With finding beavers, as well as seeing their lodge or a dam, these giant rodents give themselves away by brightly coloured, freshly gnawed willow twigs which are typical riverine vegetation here. They also have distinctive corridors through this riverine vegetation functioning as a connection between the river and feeding areas: a nearby cut off meander, forest patches and even old corn fields. All of these feeding habitats are always separated by an artificial dike. As the dike is open to the public, there is still a lot of human activity. Although the Beavers aren’t that hard to detect, most of the passing bikers, hikers, joggers and cyclists won’t notice the presence nearby of what is Europe’s heaviest rodent! Really remarkable as these floating rodents are, length of tail included, more than one metre in size!

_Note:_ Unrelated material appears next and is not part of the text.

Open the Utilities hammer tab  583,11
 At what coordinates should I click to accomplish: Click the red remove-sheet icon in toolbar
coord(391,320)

I never forget that despite the lockdown and the lack of travel to my favourite wild parts of Europe and beyond, there is so much to enjoy on my doorstep! I enjoy all wildlife of course but have a great passion for finding mammals and another very exciting discovery in Flanders recently is the recolonisation of the land by Wolves!

This is just remarkable because the Flamish part of Belgium is definitely the most heavily populated area of Belgium! Besides some loners trotting around, we also have a resident pair being present largely within the safety of the boundaries of a military zone closed to public. It’s actually the second year in row now they have been there but last year the pregnant alfa female – known as Naya – was very sadly and illegally shot by hunters. Despite the best effort of man to exterminate these wonderful creatures, like everywhere in Europe, you just can’t stop the return of these smart and brave beasts! With the appearance of a new female last December, the local male – known as August – has company again!

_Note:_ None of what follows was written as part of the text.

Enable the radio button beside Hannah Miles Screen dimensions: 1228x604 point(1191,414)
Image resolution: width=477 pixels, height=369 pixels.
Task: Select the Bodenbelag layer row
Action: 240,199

Despite the fact that untouched wilderness is completely gone in most parts of Europe, the vast mosaic of agriculture fields and production forests, in general actually sustains higher ungulate densities compared to those present in old growth forests. So, for apex predators like Wolves, there is actually more prey than ever. Given their protected European status for several decades now, plus being extremely adaptable to exist in landscapes largely overruled by humans, Wolves are rapidly reclaiming their former territories from which we exterminated them in the past. Topped with a more precise understanding of ecology, ecosystems and a growing green conscience in the public, it is great to notice Wolves are actually now thriving! The biggest example of their recovery in Western Europe is the German population. Where the first German pups were born in 2000, the current number of Wolf packs in Germany (according official numbers for 2019) has increased to 105. In addition to these packs (each containing between 3 – 11 members) additional monitoring identified 25 more Wolf pairs and 13 loners. So yes, we have something to look forward to in Belgium! But we must not be naive. Sadly, Wolves are still killed legally and illegally so tracking Wolves stays a real challenge as these social animals are shy, elusive and extremely smart. As they have to be! In a modern world where people still have selfish opinions, just like to hunt things, and suffer from an irrational fear based on beliefs and myths these amazing creatures are faced with great challenges to succeed, but there is no doubt that they can! I am greatly enjoying learning more than ever about what is on my doorstep and I look forward, of course, to getting back to Poland in search of Europe’s most wonderful wildlife.